Destarte, fica claro que quanto mais se realiza a vida humana (existência social) maior é a necessidade de liberdade. O que pressupõe a sua conformação com as opções políticas do meio social. Pois, que o processo de emancipação da vida e da liberdade ao longo dos tempos tem sugerido o seu próprio formato social, dando lugar aos vários sistemas políticos que vem desde a democracia directa, representativa, socialista, etc., com todos os conflitos e choques contra a liberdade humana que se conhecem em meios as revoluções e reformas sociais catalogadas pela história da humanidade. O fim do esclavagismo, o término da I e II guerra mundial e a consagração do direito ao sufrágio universal, inauguram a era do respeito estrito pelos mais elementares direitos do homem positivados no concerto das nações através da Carta das Nações Unidas e através da Carta Africana dos Direitos do Homem e dos Povos para os Estados africanos. O respeito pelos direitos do homem permitiu a percepção de que a estabilidade política e a afirmação das opções políticas são apenas possíveis com o respeito a vida através da consagração da sua protecção por um lado e das liberdades que a devem manifestar por outro. Assim, é que as opções políticas das sociedades nos últimos séculos se têm afunilado para a Democracia representativa por ser aquela que mais manifesta a liberdade humana e detrimento de outras que vão conhecendo crises significativas na sua implementação (caso do socialismo ou comunismo da ex URSS, China e Cuba).

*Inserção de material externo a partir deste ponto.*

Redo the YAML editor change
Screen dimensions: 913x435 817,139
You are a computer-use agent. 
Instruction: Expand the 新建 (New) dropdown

A participação pública como necessidade de preservação do direito à vida tem duas dimensões claramente consagradas na LC. Uma dimensão de carácter genérica (Direito de sufrágio – art.º 54º) que implica a participação de todos os cidadãos no processo de renovação de mandatos dos seus representantes na gestão dos interesses colectivos; e outra dimensão de carácter especial, por dizer respeito à quem manifeste interesse concreto nesse sentido, que é a liberdade de participação na vida pública e na gestão dos interesses colectivos (art.º 52º). Nesta ultima dimensão, o exercício do direito à vida manifesta-se pela necessidade de controlo directo dos meios e instituições que influenciam a organização e o funcionamento da sociedade. O que se faz, de modo mediato, através de partidos políticos (art.º 55º) e de modo imediato através de acesso a cargos públicos (art.º 53º).